▶ [INSTRUCTIONS FOR THE TASK]
Please lay out each line of the records below as a JSON list of strings, one string per line, leaving out blank lines.
[start of PROVIDED INFORMATION]
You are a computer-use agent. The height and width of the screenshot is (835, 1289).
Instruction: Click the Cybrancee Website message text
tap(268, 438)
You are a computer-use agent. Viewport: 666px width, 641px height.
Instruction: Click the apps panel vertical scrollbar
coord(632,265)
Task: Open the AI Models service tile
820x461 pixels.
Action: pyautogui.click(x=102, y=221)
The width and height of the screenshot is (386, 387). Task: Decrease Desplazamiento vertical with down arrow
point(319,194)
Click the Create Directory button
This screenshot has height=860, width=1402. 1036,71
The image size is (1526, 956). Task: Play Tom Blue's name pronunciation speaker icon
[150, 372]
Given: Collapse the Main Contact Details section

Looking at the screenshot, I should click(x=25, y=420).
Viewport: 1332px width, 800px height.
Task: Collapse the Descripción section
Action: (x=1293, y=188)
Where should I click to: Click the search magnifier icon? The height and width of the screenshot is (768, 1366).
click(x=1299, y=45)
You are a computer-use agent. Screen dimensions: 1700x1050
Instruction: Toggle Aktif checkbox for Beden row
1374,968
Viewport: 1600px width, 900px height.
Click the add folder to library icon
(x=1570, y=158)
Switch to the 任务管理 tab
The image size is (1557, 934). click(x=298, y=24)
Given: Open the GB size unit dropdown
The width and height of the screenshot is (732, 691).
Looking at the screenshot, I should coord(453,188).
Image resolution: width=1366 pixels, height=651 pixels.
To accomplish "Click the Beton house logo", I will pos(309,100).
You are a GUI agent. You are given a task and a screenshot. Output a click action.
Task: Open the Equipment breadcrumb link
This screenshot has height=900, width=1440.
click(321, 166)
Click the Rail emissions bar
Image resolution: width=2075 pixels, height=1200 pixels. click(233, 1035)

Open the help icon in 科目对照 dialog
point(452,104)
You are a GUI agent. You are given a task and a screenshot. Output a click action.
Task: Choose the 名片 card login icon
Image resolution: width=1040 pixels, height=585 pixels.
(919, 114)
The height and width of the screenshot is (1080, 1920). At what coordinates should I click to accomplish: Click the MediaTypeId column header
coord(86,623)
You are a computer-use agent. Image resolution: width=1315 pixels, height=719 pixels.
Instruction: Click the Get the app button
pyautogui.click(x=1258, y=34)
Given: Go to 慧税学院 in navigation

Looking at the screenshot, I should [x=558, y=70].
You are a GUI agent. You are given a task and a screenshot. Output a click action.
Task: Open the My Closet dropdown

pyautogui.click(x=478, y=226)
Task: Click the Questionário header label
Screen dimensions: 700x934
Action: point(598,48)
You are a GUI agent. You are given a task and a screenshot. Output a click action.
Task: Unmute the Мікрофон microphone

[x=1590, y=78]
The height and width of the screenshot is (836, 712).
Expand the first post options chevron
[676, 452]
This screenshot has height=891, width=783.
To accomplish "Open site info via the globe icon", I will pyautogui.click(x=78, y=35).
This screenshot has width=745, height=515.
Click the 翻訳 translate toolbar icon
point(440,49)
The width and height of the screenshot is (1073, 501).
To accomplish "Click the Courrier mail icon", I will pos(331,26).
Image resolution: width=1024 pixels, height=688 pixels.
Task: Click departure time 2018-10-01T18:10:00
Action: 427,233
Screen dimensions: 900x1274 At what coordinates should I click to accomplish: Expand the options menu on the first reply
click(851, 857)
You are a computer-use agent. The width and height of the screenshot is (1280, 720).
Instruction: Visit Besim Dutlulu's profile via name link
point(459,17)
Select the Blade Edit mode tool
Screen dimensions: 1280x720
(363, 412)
[end of PROVIDED INFORMATION]
▶ [TASK OUTPUT]
[
  "You are a computer-use agent. The height and width of the screenshot is (835, 1289).",
  "Instruction: Click the Cybrancee Website message text",
  "tap(268, 438)",
  "You are a computer-use agent. Viewport: 666px width, 641px height.",
  "Instruction: Click the apps panel vertical scrollbar",
  "coord(632,265)",
  "Task: Open the AI Models service tile",
  "820x461 pixels.",
  "Action: pyautogui.click(x=102, y=221)",
  "The width and height of the screenshot is (386, 387). Task: Decrease Desplazamiento vertical with down arrow",
  "point(319,194)",
  "Click the Create Directory button",
  "This screenshot has height=860, width=1402. 1036,71",
  "The image size is (1526, 956). Task: Play Tom Blue's name pronunciation speaker icon",
  "[150, 372]",
  "Given: Collapse the Main Contact Details section",
  "Looking at the screenshot, I should click(x=25, y=420).",
  "Viewport: 1332px width, 800px height.",
  "Task: Collapse the Descripción section",
  "Action: (x=1293, y=188)",
  "Where should I click to: Click the search magnifier icon? The height and width of the screenshot is (768, 1366).",
  "click(x=1299, y=45)",
  "You are a computer-use agent. Screen dimensions: 1700x1050",
  "Instruction: Toggle Aktif checkbox for Beden row",
  "1374,968",
  "Viewport: 1600px width, 900px height.",
  "Click the add folder to library icon",
  "(x=1570, y=158)",
  "Switch to the 任务管理 tab",
  "The image size is (1557, 934). click(x=298, y=24)",
  "Given: Open the GB size unit dropdown",
  "The width and height of the screenshot is (732, 691).",
  "Looking at the screenshot, I should coord(453,188).",
  "Image resolution: width=1366 pixels, height=651 pixels.",
  "To accomplish \"Click the Beton house logo\", I will pos(309,100).",
  "You are a GUI agent. You are given a task and a screenshot. Output a click action.",
  "Task: Open the Equipment breadcrumb link",
  "This screenshot has height=900, width=1440.",
  "click(321, 166)",
  "Click the Rail emissions bar",
  "Image resolution: width=2075 pixels, height=1200 pixels. click(233, 1035)",
  "Open the help icon in 科目对照 dialog",
  "point(452,104)",
  "You are a GUI agent. You are given a task and a screenshot. Output a click action.",
  "Task: Choose the 名片 card login icon",
  "Image resolution: width=1040 pixels, height=585 pixels.",
  "(919, 114)",
  "The height and width of the screenshot is (1080, 1920). At what coordinates should I click to accomplish: Click the MediaTypeId column header",
  "coord(86,623)",
  "You are a computer-use agent. Image resolution: width=1315 pixels, height=719 pixels.",
  "Instruction: Click the Get the app button",
  "pyautogui.click(x=1258, y=34)",
  "Given: Go to 慧税学院 in navigation",
  "Looking at the screenshot, I should [x=558, y=70].",
  "You are a GUI agent. You are given a task and a screenshot. Output a click action.",
  "Task: Open the My Closet dropdown",
  "pyautogui.click(x=478, y=226)",
  "Task: Click the Questionário header label",
  "Screen dimensions: 700x934",
  "Action: point(598,48)",
  "You are a GUI agent. You are given a task and a screenshot. Output a click action.",
  "Task: Unmute the Мікрофон microphone",
  "[x=1590, y=78]",
  "The height and width of the screenshot is (836, 712).",
  "Expand the first post options chevron",
  "[676, 452]",
  "This screenshot has height=891, width=783.",
  "To accomplish \"Open site info via the globe icon\", I will pyautogui.click(x=78, y=35).",
  "This screenshot has width=745, height=515.",
  "Click the 翻訳 translate toolbar icon",
  "point(440,49)",
  "The width and height of the screenshot is (1073, 501).",
  "To accomplish \"Click the Courrier mail icon\", I will pos(331,26).",
  "Image resolution: width=1024 pixels, height=688 pixels.",
  "Task: Click departure time 2018-10-01T18:10:00",
  "Action: 427,233",
  "Screen dimensions: 900x1274 At what coordinates should I click to accomplish: Expand the options menu on the first reply",
  "click(851, 857)",
  "You are a computer-use agent. The width and height of the screenshot is (1280, 720).",
  "Instruction: Visit Besim Dutlulu's profile via name link",
  "point(459,17)",
  "Select the Blade Edit mode tool",
  "Screen dimensions: 1280x720",
  "(363, 412)"
]